### SUPPLIED DATA
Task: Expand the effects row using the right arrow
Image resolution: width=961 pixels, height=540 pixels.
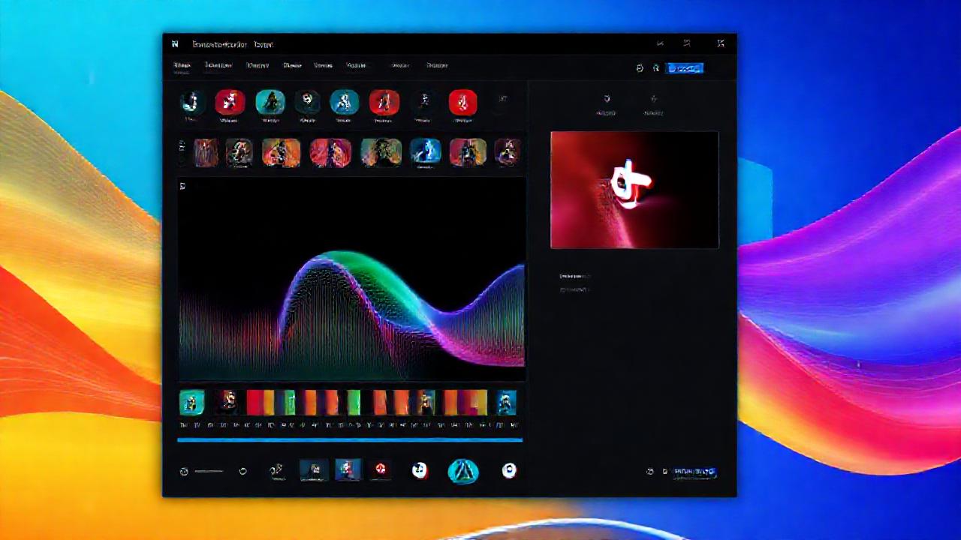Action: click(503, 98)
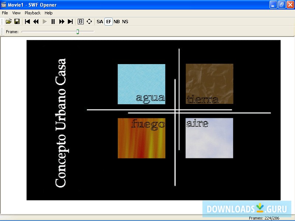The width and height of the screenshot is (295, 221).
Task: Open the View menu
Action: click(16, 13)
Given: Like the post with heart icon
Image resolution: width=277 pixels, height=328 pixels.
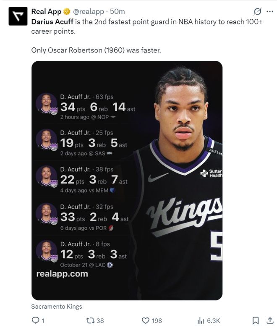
...
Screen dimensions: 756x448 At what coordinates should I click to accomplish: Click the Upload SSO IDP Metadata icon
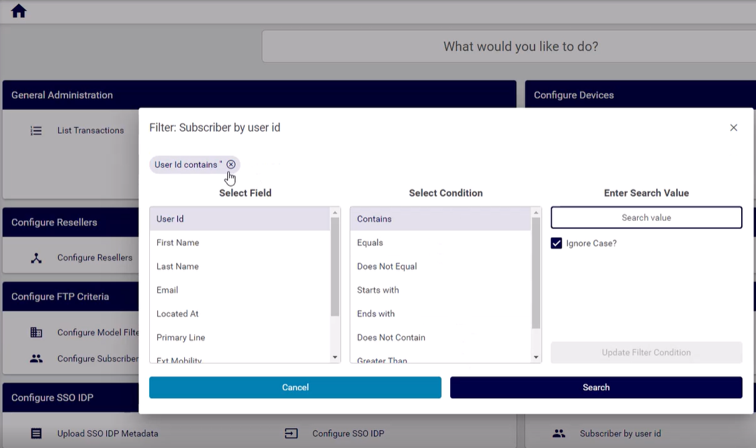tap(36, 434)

### EXERCISE
Convert the data from the line with "Task: Expand the" to the line with "Image resolution: width=277" into a JSON list of strings, one string per line, skipping blank lines and leaving out the pictures.

### SOLUTION TO THIS PROBLEM
[
  "Task: Expand the effects row using the right arrow",
  "Image resolution: width=961 pixels, height=540 pixels.",
  "Action: click(503, 98)",
  "The width and height of the screenshot is (295, 221).",
  "Task: Open the View menu",
  "Action: click(16, 13)",
  "Given: Like the post with heart icon",
  "Image resolution: width=277 pixels, height=328 pixels."
]